O’Neal, a 60-year-old Apopka resident, is a candidate in the new State Senate District 11, which includes much of Greater Orlando north of Sand Lake Road and west of Orange Blossom Trail. O’Neal attended both public and private schools, most recently graduating from Duke University with a double major in Public Policy and Math. While promoting the importance of education, jobs and other issues, he says that the three most important issues in the 2016 public realm include, “the environment, social justice, and healthcare.”
O’Neal promotes the notion that the Affordable Care Act should be fully implemented in Florida, pledging to sponsor or support a bill to that effect. He wants to close the coverage gap where residents, although employed, still do not have adequate healthcare coverage. Related to social justice, O’Neal is quick to tout the importance of restoring rights to convicted felons and others who are disenfranchised from voting and participating fully in the political process.
“There is no better way to combat recidivism than to give individuals who have served their time and parole period a stake in the process,” O’Neal says in a recent interview with the West Orlando News. He promotes the importance of making voting rights restoration review an automatic step in the criminal justice process.
On schools, O’Neal chides current and past office holders who have made school and university administration too closely akin to, “running a business,” where care and attention to employees and students comes second to cutting services and even making profits. He refers to “a broken system in education,” where neither teachers nor students have an adequate stake or voice in helping make improvements in prioritizing education.
Asked about his relationship with other elected leaders, O’Neal says that he has a “good working relationship” with current State Senator and congressional candidate Darren Soto. O’Neal indirectly promotes the current political success of U.S. Congresswoman and Congressional candidate Gwen Graham, and enthusiastically states he has “great hopes” that Graham will both run for and win the Governor’s office in 2018. O’Neal’s own current race includes three competitors challenging him for the state senate seat.
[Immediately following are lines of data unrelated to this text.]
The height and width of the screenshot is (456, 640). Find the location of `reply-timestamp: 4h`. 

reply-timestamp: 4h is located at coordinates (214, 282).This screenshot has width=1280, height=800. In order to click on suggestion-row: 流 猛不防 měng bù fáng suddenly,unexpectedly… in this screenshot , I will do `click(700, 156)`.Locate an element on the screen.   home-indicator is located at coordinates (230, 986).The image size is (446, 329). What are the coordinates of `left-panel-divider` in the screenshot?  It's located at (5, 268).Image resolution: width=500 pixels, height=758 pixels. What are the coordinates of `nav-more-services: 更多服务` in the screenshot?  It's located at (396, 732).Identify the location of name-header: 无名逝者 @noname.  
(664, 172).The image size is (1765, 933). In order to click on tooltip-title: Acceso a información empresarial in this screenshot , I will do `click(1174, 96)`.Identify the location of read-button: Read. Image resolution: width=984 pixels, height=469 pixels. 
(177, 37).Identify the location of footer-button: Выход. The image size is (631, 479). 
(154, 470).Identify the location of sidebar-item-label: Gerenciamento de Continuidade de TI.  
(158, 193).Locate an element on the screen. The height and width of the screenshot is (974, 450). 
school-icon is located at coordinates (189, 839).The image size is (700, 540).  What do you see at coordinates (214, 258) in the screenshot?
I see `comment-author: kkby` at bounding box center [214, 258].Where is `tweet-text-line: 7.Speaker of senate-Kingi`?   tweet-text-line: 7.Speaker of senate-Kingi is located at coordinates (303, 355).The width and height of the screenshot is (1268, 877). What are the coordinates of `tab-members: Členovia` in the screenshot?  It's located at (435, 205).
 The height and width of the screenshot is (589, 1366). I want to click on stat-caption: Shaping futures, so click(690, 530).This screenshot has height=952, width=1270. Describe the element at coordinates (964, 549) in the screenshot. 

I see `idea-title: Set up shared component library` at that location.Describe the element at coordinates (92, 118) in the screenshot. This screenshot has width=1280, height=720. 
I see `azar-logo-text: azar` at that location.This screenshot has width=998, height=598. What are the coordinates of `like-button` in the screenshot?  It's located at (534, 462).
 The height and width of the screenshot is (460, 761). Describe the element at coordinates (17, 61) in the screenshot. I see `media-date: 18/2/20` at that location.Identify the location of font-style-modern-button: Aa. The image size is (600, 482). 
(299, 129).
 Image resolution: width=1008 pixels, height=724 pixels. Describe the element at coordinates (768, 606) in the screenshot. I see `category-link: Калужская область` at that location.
On August 30, 2016, O’Neal will face current Florida Representative Randolph Bracy, former Orange County Commissioner Bob Sindler, and former Florida Senator Gary Siplin. In a recent State Senate debate where every candidate in District 11 participated, O’Neal went head-to-head on a variety of issues. O’Neal’s answers clearly resonated with audience members. O’Neal won the straw poll at the conclusion of the debate, a pattern his supporters hope will continue through the August balloting. As of this profile’s filing, no Republican had stepped in the District 11 race, meaning the winner of the August 30 primary wins without further challenge.
This article is one of a series of profiles of political candidates and community members in Greater Orlando.